If you use the spec keyword argument to create a mock then attempting to set a magic method that isn t in the spec will raise an AttributeError.
The full list of supported magic methods is:
__hash__, __sizeof__, __repr__ and __str__
__dir__, __format__ and __subclasses__
Comparisons: __lt__, __gt__, __le__, __ge__, __eq__ and __ne__
Container methods: __getitem__, __setitem__, __delitem__, __contains__, __len__, __iter__, __reversed__ and __missing__
Context manager: __enter__ and __exit__
Unary numeric methods: __neg__, __pos__ and __invert__
The numeric methods including right hand and in-place variants : __add__, __sub__, __mul__, __matmul__, __div__, __truediv__, __floordiv__, __mod__, __divmod__, __lshift__, __rshift__, __and__, __xor__, __or__, and __pow__
Numeric conversion methods: __complex__, __int__, __float__ and __index__
Descriptor methods: __get__, __set__ and __delete__
Pickling: __reduce__, __reduce_ex__, __getinitargs__, __getnewargs__, __getstate__ and __setstate__
The following methods exist but are not supported as they are either in use by mock, can t be set dynamically, or can cause problems:
__getattr__, __setattr__, __init__ and __new__
__prepare__, __instancecheck__, __subclasscheck__, __del__
There are two MagicMock variants: MagicMock and NonCallableMagicMock.
class unittest.mock.MagicMock args, kw В
MagicMock is a subclass of Mock with default implementations of most of the magic methods. You can use MagicMock without having to configure the magic methods yourself.
The constructor parameters have the same meaning as for Mock.
If you use the spec or spec_set arguments then only magic methods that exist in the spec will be created.
class unittest.mock.NonCallableMagicMock args, kw В
A non-callable version of MagicMock.
The constructor parameters have the same meaning as for MagicMock, with the exception of return_value and side_effect which have no meaning on a non-callable mock.

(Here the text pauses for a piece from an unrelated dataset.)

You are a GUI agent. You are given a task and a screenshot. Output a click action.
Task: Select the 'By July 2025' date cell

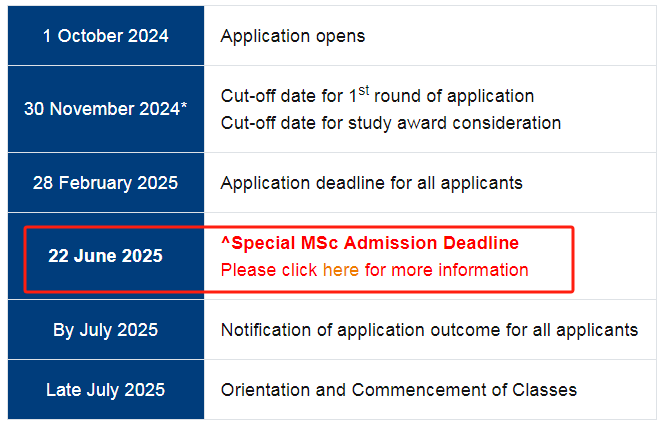(x=106, y=330)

The magic methods are setup with MagicMock objects, so you can configure them and use them in the usual way:
mock MagicMock mock 3 fish mock.__setitem__.assert_called_with 3, fish mock.__getitem__.return_value result mock 2 result
By default many of the protocol methods are required to return objects of a specific type. These methods are preconfigured with a default return value, so that they can be used without you having to do anything if you aren t interested in the return value. You can still set the return value manually if you want to change the default.
Methods and their defaults.
For Python 2.6 or more recent you can use patch If we don t use autospec True then the unbound method is patched out with a Mock instance instead.
Class methods monkey patching in Python is really easy, we want each monkey-patch not to The monkey-patching of the instance is done on itself by a method.
Patching Mocks in Python. I explain the mock patching mechanism and describe four types of patch The __str__ method returns a MagicMock instance, the.
- Patch finds tests by looking for method names that start with patch.TEST_PREFIX. instance. method. return_value This is the standard way that Python applies.
- I am using Mock library with Python 2.7. I have a main function that calls a few other functions that I am trying to test.